Hamstrung by an overvalued currency, government spending has not been earmarked for industrialisation or export diversification which are both central to Sri Lanka’s developmental roadmap. Spending has instead been used to finance a variety of pork barrel infrastructural projects built with Chinese loans and labour including a loss-operating port and the world’s emptiest international airport. Here, migration not only acts as a ‘release valve’ for local unemployment and latent discontent but indirectly finances a vision of development that is manifestly non-inclusive.
Remittances are not yielding sustainable development outcomes for households or the national economy but fostering a deepening reliance on a volatile and extraneous source of foreign capital. Sri Lanka ultimately has three levers with which to address its relationship with temporary labour migration: by deregulating, delimiting or diversifying.
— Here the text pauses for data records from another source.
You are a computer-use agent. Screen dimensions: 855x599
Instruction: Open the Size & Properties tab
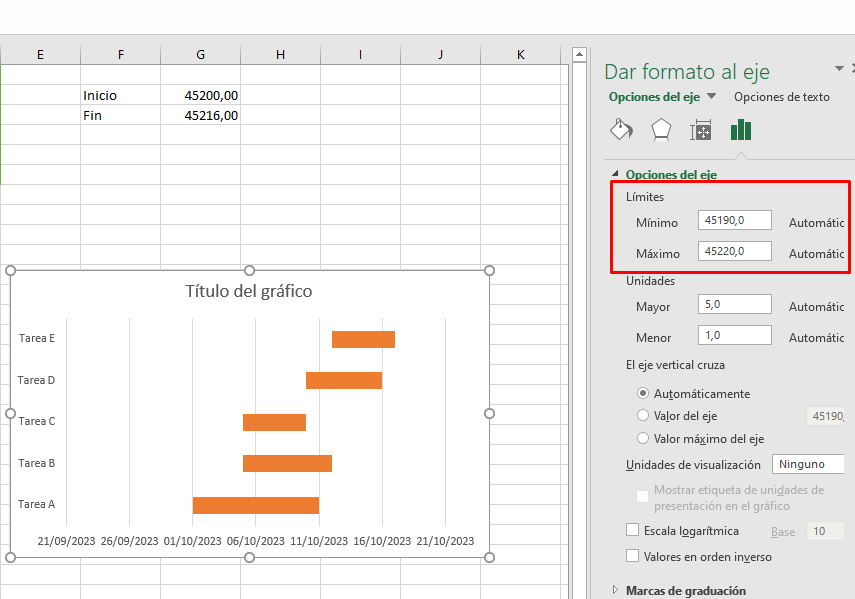tap(701, 130)
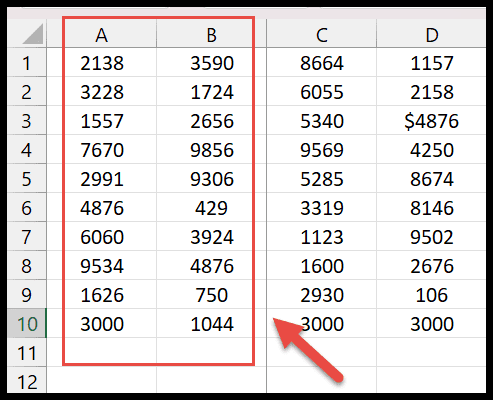493x400 pixels.
Task: Click cell B4 with value 9856
Action: click(212, 149)
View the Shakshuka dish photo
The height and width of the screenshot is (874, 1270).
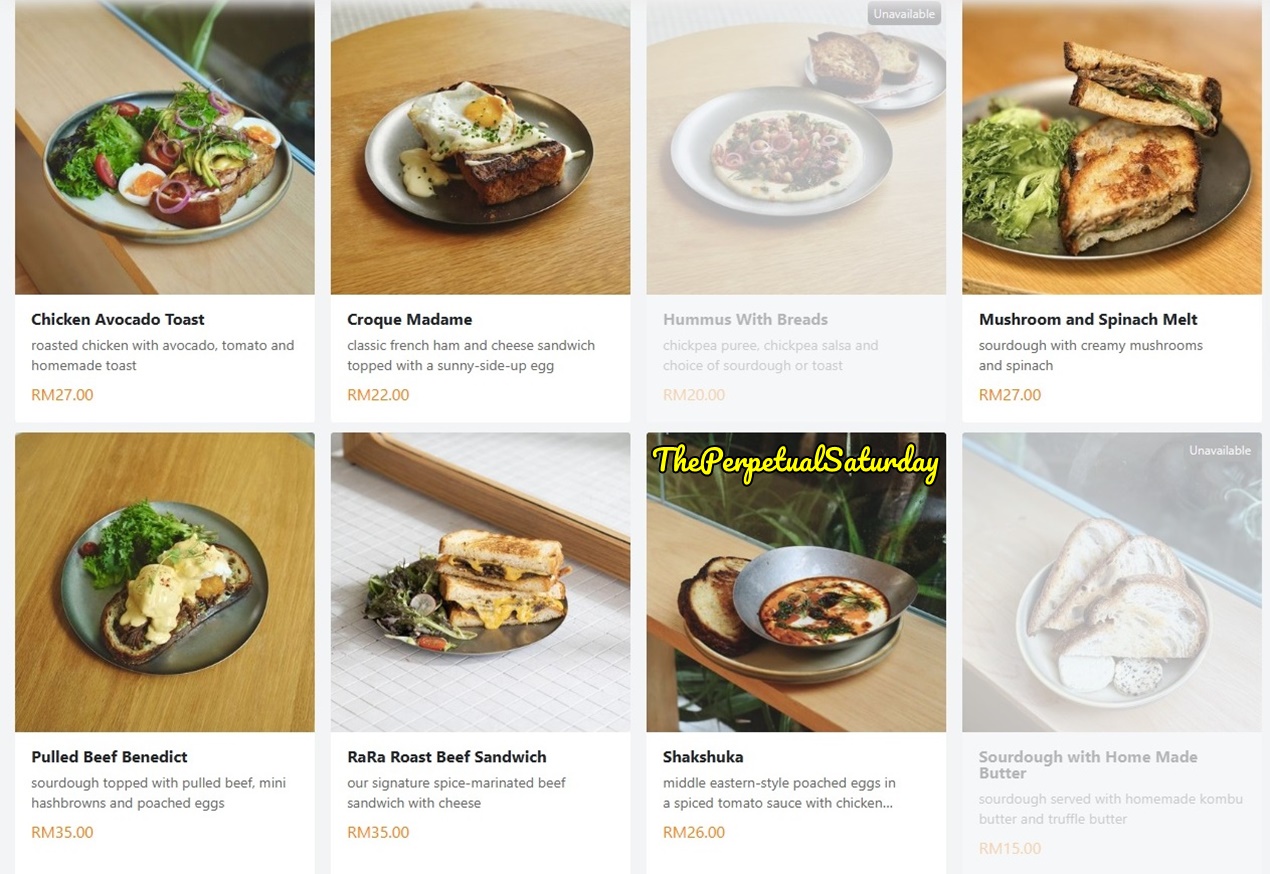[796, 600]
Deregulation has been state policy since 1977 and has overseen bourgeoning foreign employment leading to the present impasse.
Delimitation has been explored since 2013 but only insofar as imposing patriarchal restrictions on the mobility rights of women with young children — a policy that has been widely condemned for being both discriminatory and ineffective.
Diversifying away from migration and investing in local industries requires a jarring break from the path dependency of the remittance economy. The ever-increasing remittances needed to maintain the currency and repay existing loan obligations means that local employment generation threatens to kill the proverbial cash cow. Yet it is perhaps the only option that offers hope for having the choice not to migrate and still make ends meet.